Phelps, who took his tally of Olympic gold to 22 on Thursday with his fourth straight victory in the 200m individual medley, had a chance to make it four in a row in another individual event, the 100m butterfly, on Friday night.
In the last individual event of his spectacular Olympic career, Phelps will face a strong challenge from Singaporean Joseph Schooling, the top qualifier, as well as old rivals Laszlo Cseh of Hungary and Chad le Clos of South Africa.
In other finals on the penultimate day of swimming competition, Katie Ledecky seeks a fourth gold of the week in the 800m freestyle, the race that launched her to stardom at the 2012 London Games.
Hungary's Katinka Hosszu vies for a 200m backstroke title that with her 100m back and 200m and 400m medley victories would see her join Kristin Otto as the only women to win four individual swimming golds at one Games. France's World and Olympic champion Florent Manaudou leads the way into the 50m freestyle final.
But Sun and the China team marked the preliminaries. The as he faded badly in the back half of the 1,500m to finish 16th overall in 15:01.97.
"I got a cold, didn't feel very comfortable," said Sun, who set the world record of 14:31.02 at the London Games. "Today my muscles felt very sore after 800 meters.
"People said I would pull out of the heats, but I stuck with it. The result is normal given my condition."
China was also under the spotlight after Chen Xinyi was suspended over failed doping test after finishing fourth in the women's 100m butterfly final on Saturday. She has asked for a second test on her sample and a hearing on the case.
Italy's Gregorio Paltrinieri, who won the world title in Russia last year when Sun, complaining of chest pain, pulled out of the final at the last minute, was taken aback by Sun's performance.
"It was a surprise," said Paltrinieri, who led the way into Saturday's final in 14:44.51. "Since last year when he missed the final we don't know what his condition is in the 1,500m. I feel sorry for him, but maybe his preparation was more for the 200 and the 400."
- US set up Phelps relay finale -
At the other end of the distance spectrum, Denmark's Pernille Blume clocked a personal best of 24.23sec to unexpectedly lead the way into the semi-finals of the women's 50m free.
She was just three-hundredths of a second faster than the 24.26 produced by Great Britain's Fran Halsall in the previous heat.
Aliaksandra Herasimenia of Belarus was third-quickest ahead of Australian Bronte Campbell. Campbell's elder sister Cate was seventh-fastest, both sisters out for redemption after disappointingly failing to medal in the 100m free.
London gold medallist Ranomi Kromowidjojo of the Netherlands tied for eighth-fastest while American Simone Manuel, who shared 100m free gold with Canadian Penny Oleksiak, advanced with the 11th-fastest time.

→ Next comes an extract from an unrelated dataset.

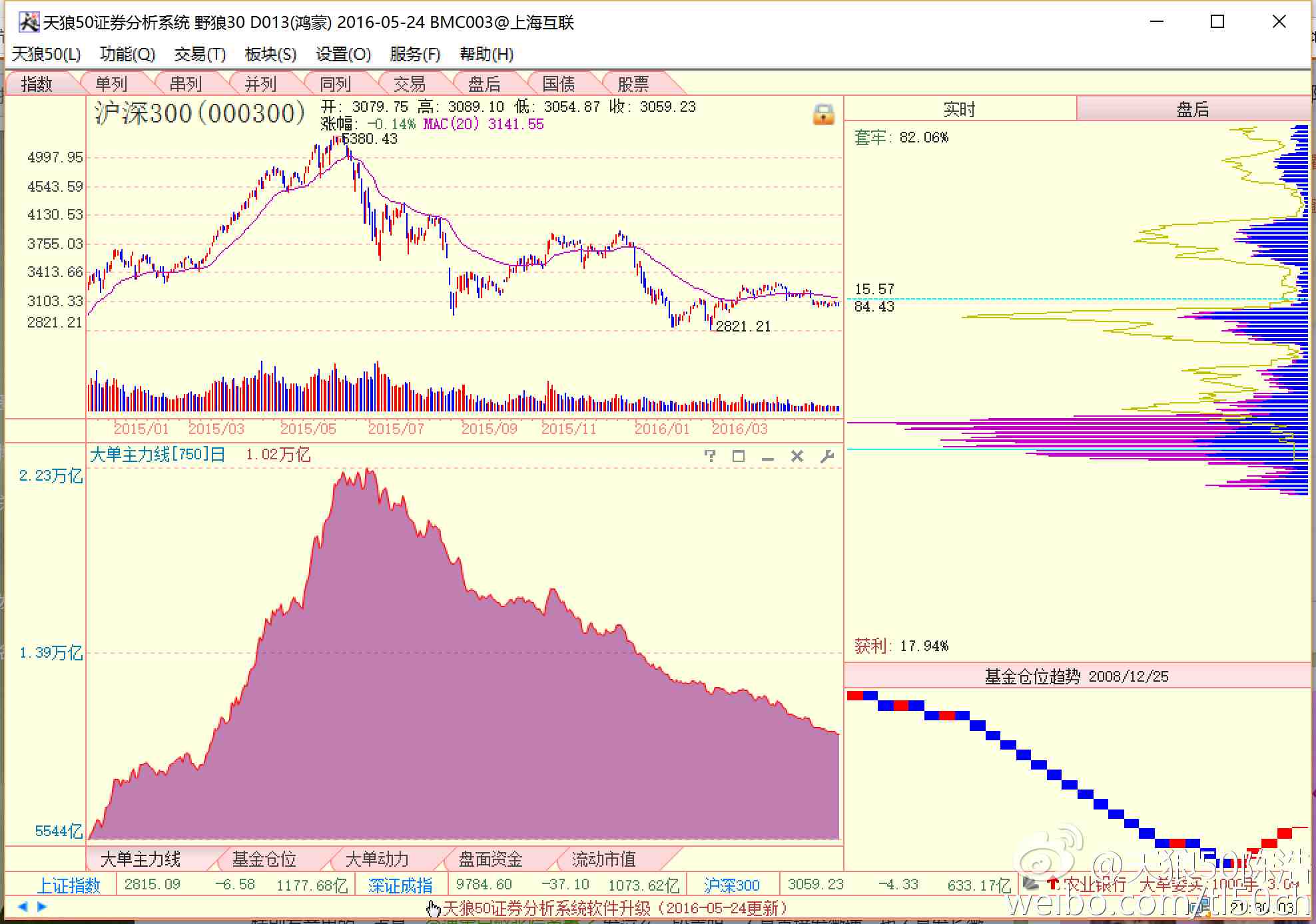The image size is (1316, 924).
Task: Click the left blue scroll arrow
Action: coord(23,906)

In the men's 4x100m medley relay heats, the US quartet of David Plummer, Kevin Cordes, Tom Shields and Caeleb Dressell did their job, winning their heat in the second-fastest time overall behind Great Britain to insure that Phelps will have a shot at one last gold in the final on Saturday.
"Got the job done, got the team through where they needed to be, got a good lane for tomorrow," said Plummer. "A DQ would have sucked."
The US women led the way into the final of their 4x100m medley relay ahead of Canada, Denmark, Russia and Australia.